According to the second aspect of the present invention, since the opening of the bypass of the first aspect toward the motor side is open toward the axis, the noise of the first aspect is added to the effect of the first aspect. Is obtained.

According to the third aspect of the present invention, the rotary compressor according to the first or second aspect is used as the compressor, and the evaporator is disposed above the compressor. The effect of reducing the amount of oil taken out of the closed container, improving the return of oil from the cooling system to the compressor, and preventing the decrease in the amount of oil in the closed container is obtained.

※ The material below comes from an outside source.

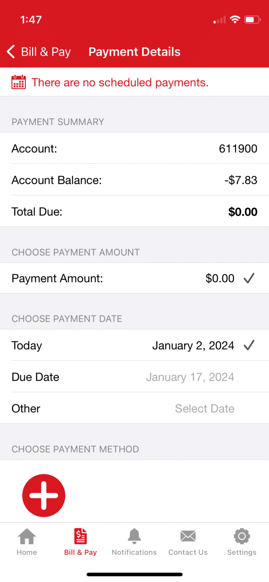Screen dimensions: 269x582
Task: Open the Payment Amount chooser
Action: (134, 278)
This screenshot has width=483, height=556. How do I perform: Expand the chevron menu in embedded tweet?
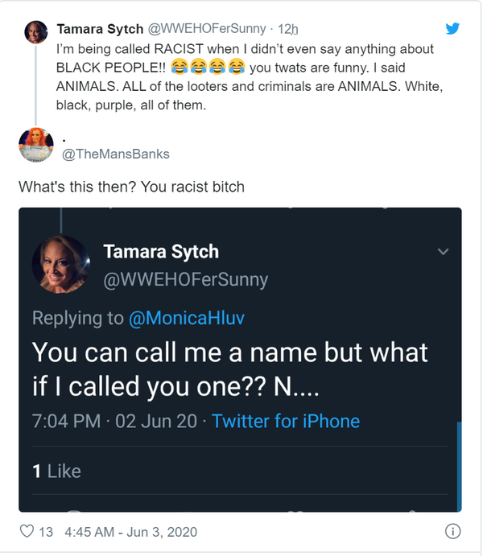click(443, 252)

[Brief description of the drawings]

FIG. 1 is a side sectional view of a rotary compressor according to a first embodiment of the present invention described in claims 1 and 2;

FIG. 2 is a schematic diagram of a cooling system according to a second embodiment of the present invention described in claim 3;

FIG. 3 is a side sectional view of a conventional rotary compressor.

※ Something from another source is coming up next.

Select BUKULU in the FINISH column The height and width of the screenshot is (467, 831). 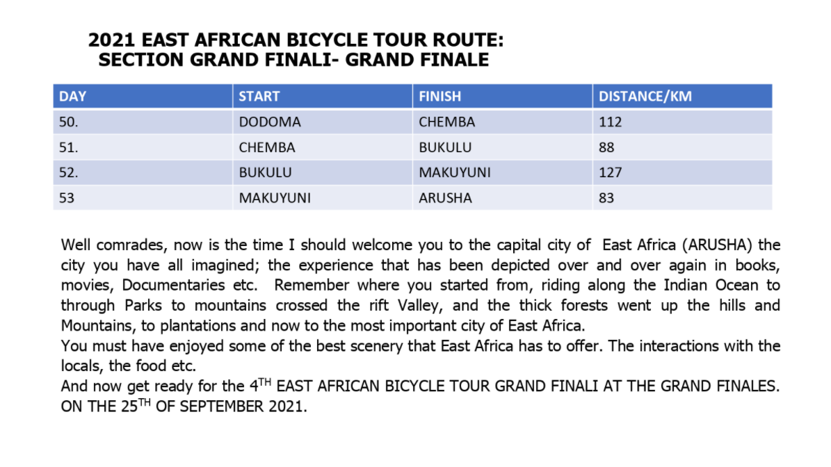[445, 147]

DESCRIPTION OF SYMBOLS 1 Closed container 2 Rotor 3 Stator M Motor M1 Balancer weight M3 Winding of motor M 4 Oil 5 Cylinder 6 Main side housing 7 Secondary side housing 13 Discharge valve 18 Suction pipe 19 Discharge pipe 20 Discharge cover 21 Bypass 22 Compressor 23 Condenser 24 Dryer 25 Capillary 26 Evaporator

 ──────────────────────────────────────────────────続 き Continuing from the front page (72) Inventor Hiroyuki Komori 4-5-2-5 Takaida Hondori, Higashi-Osaka City, Osaka Inside Matsushita Refrigerator Co., Ltd.

Claims (3)

[Claims] 1. A motor which uses a refrigerant mainly composed of HFC, and is composed of an oil mainly composed of mineral oil or alkylbenzene, a compression element, a stator for driving the compression element, and a rotor having a balancer weight in a closed container. A cylinder constituting the compression element, a main side housing on the motor side for sealing both end faces of the cylinder and forming a compression chamber, a sub-side housing on the opposite side to the motor, and a bias in the cylinder. A core-rotating roller, a vane whose leading end presses against the roller to partition the compression chamber, a discharge valve disposed on the side of the sub-side housing opposite the cylinder, and the sub-side covering the discharge valve. A discharge cover fixed to the housing, the closed container being located at a position opposite to the motor when viewed from the main side housing. Attached to the discharge pipe, one end is opened in the discharge cover, the other end is provided with a bypass opened to the motor side of the main side housing, and the opening direction on the motor side faces the rotor. An open rotary compressor. 2. The rotary compressor according to claim 1, wherein the opening of the bypass toward the motor is open toward the axial center. 3. At least a compressor, a condenser, a dryer, a capillary, and an evaporator, wherein the compressor includes the rotary compressor according to claim 1 or 2, and the evaporator. A cooling system, wherein the compressor is located above the compressor.